Requirement A: According to the passage on British imperial history, roughly how many North-West Frontier wars were fought between 1863 and 1901?
Requirement B: Write out the passage on British imperial history from "Claydon House in" up to and including "exclude British commerce.", word for word.

Document section:
----
Grisly details like this were deliberately kept from the public in Britain, who were also kept in the dark about the full extent of the systematic burning of villages, crops and granaries, and the slaughter of livestock which marked every frontier operation. Instead, newspaper reports and eyewitness accounts like Winston Churchill’s popular
Malakand Field Force
(1897) presented the wars as tales of derring-do and adventure. When justification was offered it was in familiar terms of quite literally pushing back the frontiers of civilisation. The North-West Frontier wars (there were nearly twenty between 1863 and 1901) were a glamorous and headline-catching feature of a grander, often more mundane business, the government and regeneration of India.

5

They Little Know Our Strength: The Far East and the Pacific

Claydon House in Buckinghamshire contains a Chinese room embellished in a style which brings together Chinese and rococo motifs. It was created in the 1760s when men of discrimination looked on China with awe and wonderment. It was an ancient, orderly civilisation whose artefacts, particularly porcelain, were prized by collectors and imitated by craftsmen like those employed at Claydon. China tea, imported by the East India Company, was well on the way to becoming a daily palliative for all classes. Within eighty years attitudes to China had changed radically. A popular encyclopaedia published in 1842 said little on Chinese civilisation, but instead described China as ‘an unbounded mart’ with a population clamouring for British goods. These were denied them by their rulers, who refused to recognise the benefits of free trade and had gone as far as to exclude British commerce.
----
Provided material:

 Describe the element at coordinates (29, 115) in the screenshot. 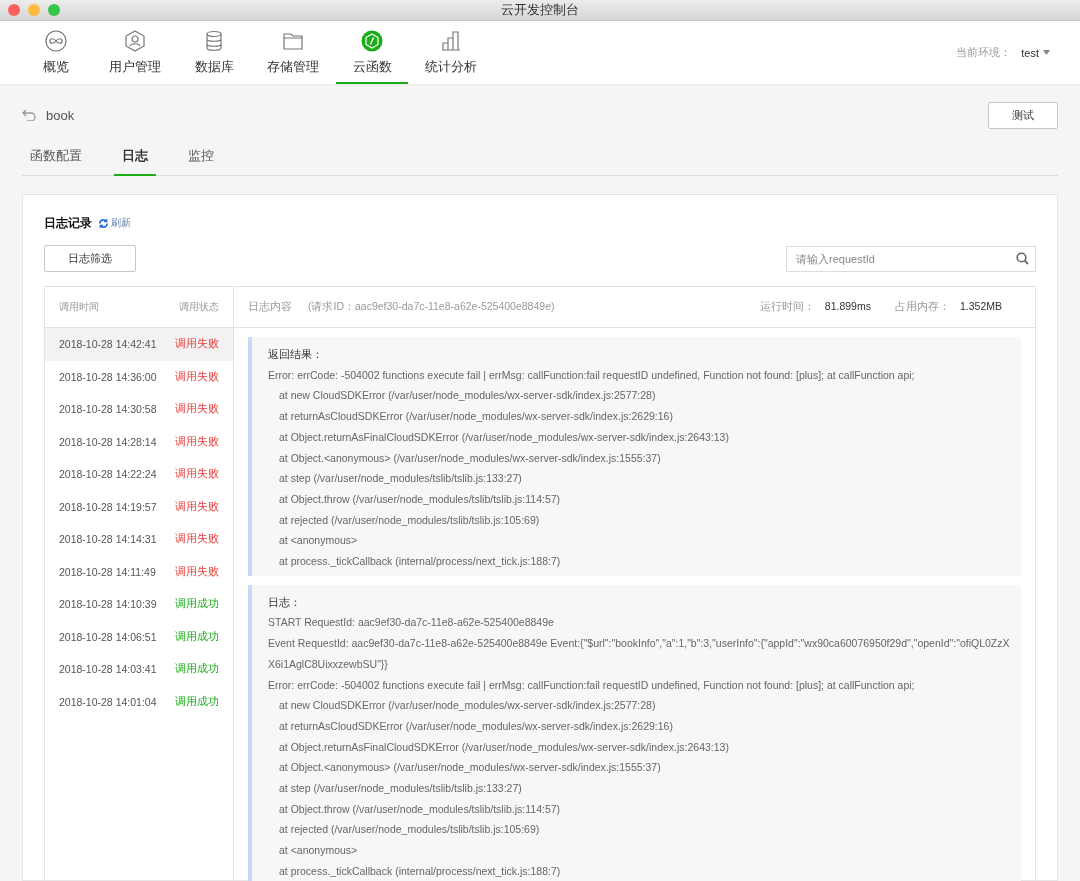

I see `back-icon` at that location. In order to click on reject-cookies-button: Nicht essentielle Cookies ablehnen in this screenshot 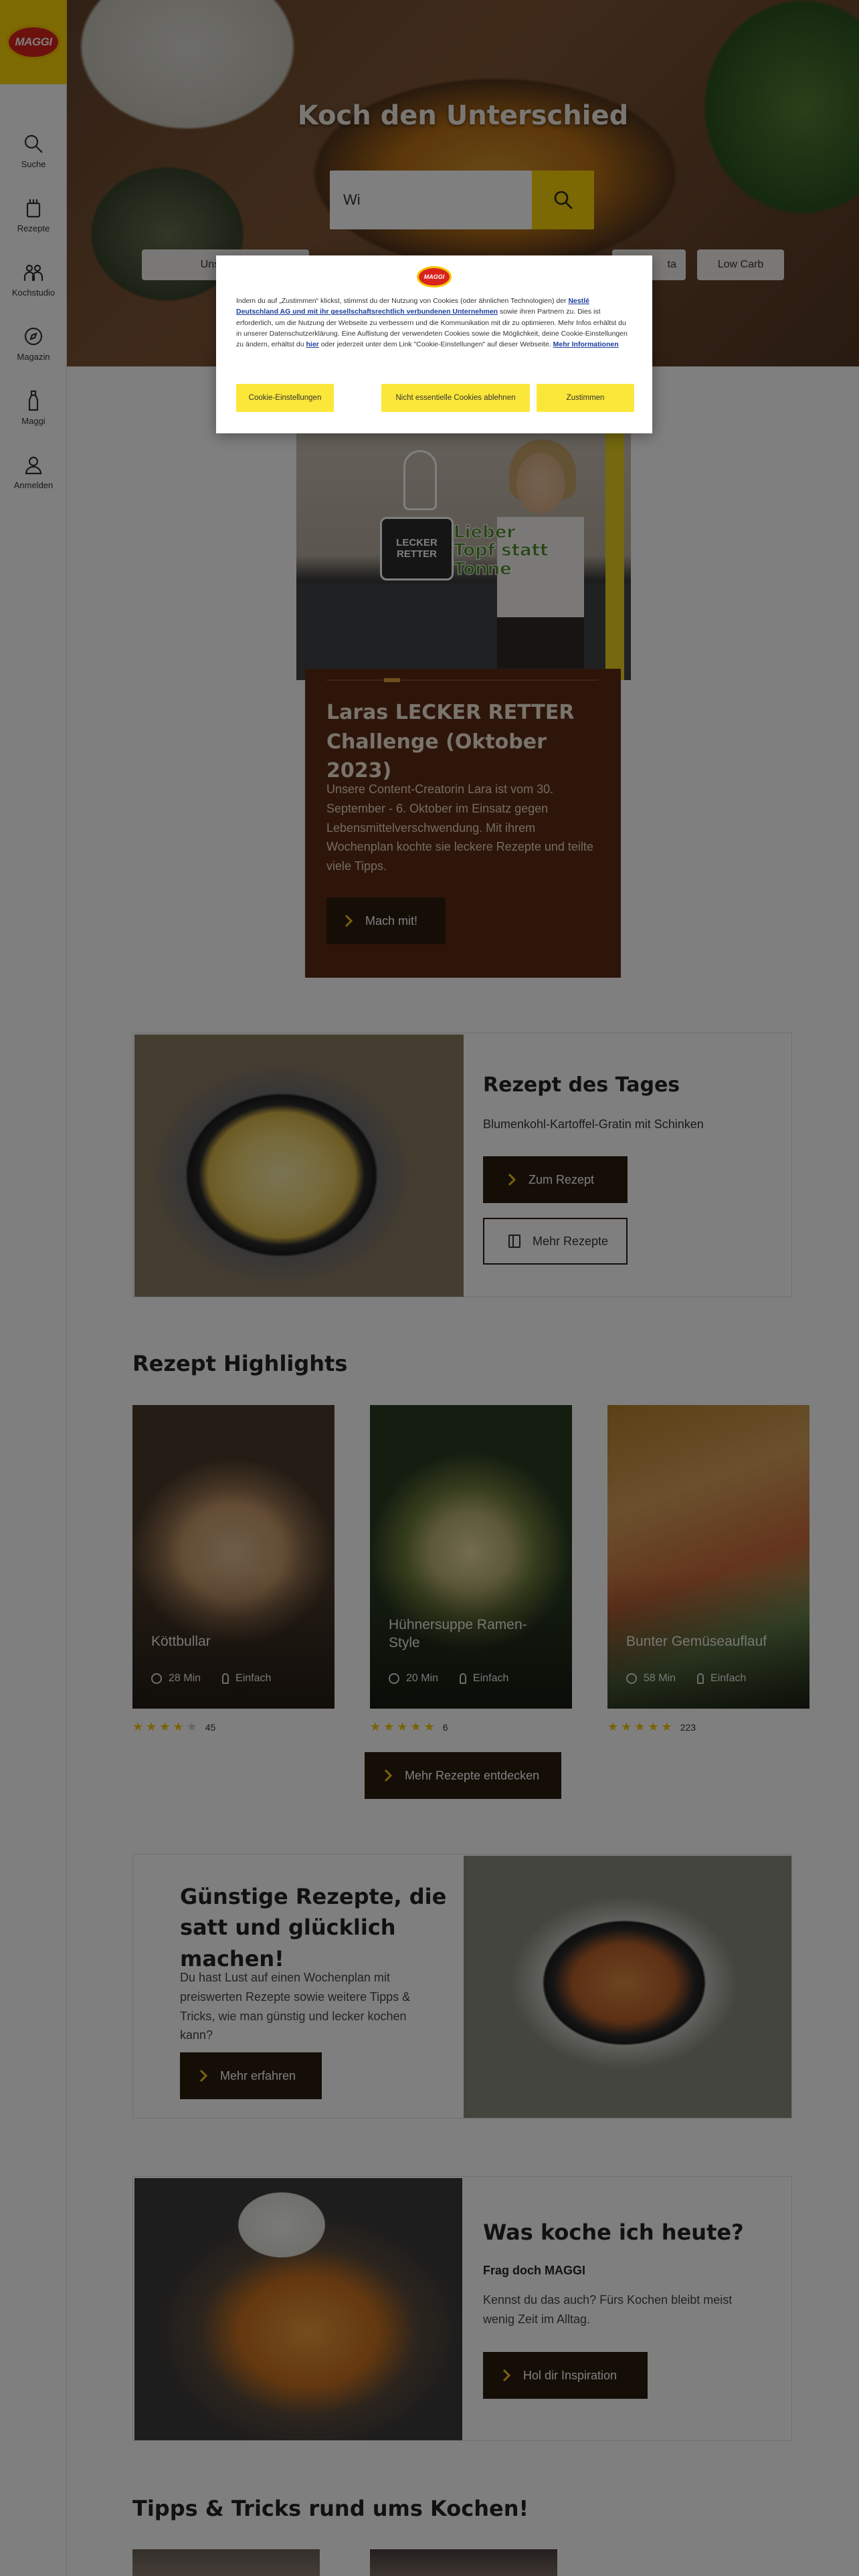, I will do `click(456, 398)`.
----
Answer section A: Nearly twenty.

Answer section B:
Claydon House in Buckinghamshire contains a Chinese room embellished in a style which brings together Chinese and rococo motifs. It was created in the 1760s when men of discrimination looked on China with awe and wonderment. It was an ancient, orderly civilisation whose artefacts, particularly porcelain, were prized by collectors and imitated by craftsmen like those employed at Claydon. China tea, imported by the East India Company, was well on the way to becoming a daily palliative for all classes. Within eighty years attitudes to China had changed radically. A popular encyclopaedia published in 1842 said little on Chinese civilisation, but instead described China as ‘an unbounded mart’ with a population clamouring for British goods. These were denied them by their rulers, who refused to recognise the benefits of free trade and had gone as far as to exclude British commerce.